Ricopia senza alcuna modifica il tratto dei record che comincia con la riga contenente "Given: Open the Text Tools category arrow" e termina con la riga contenente "Looking at the screenshot, I should click(x=434, y=357).", entrambe comprese.

━━━ Materiale fornito

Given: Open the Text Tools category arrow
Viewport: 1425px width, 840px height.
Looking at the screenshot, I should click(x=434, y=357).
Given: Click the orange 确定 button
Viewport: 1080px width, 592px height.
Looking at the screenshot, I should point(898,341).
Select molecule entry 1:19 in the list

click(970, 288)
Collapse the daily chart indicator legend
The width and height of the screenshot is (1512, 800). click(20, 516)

━━━━━━
━━━ Materiale fornito

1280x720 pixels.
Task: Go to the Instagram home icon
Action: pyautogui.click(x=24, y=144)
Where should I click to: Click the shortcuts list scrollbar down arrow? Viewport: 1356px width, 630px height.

━━━━━━

_Soluzione_:
Given: Open the Text Tools category arrow
Viewport: 1425px width, 840px height.
Looking at the screenshot, I should click(x=434, y=357).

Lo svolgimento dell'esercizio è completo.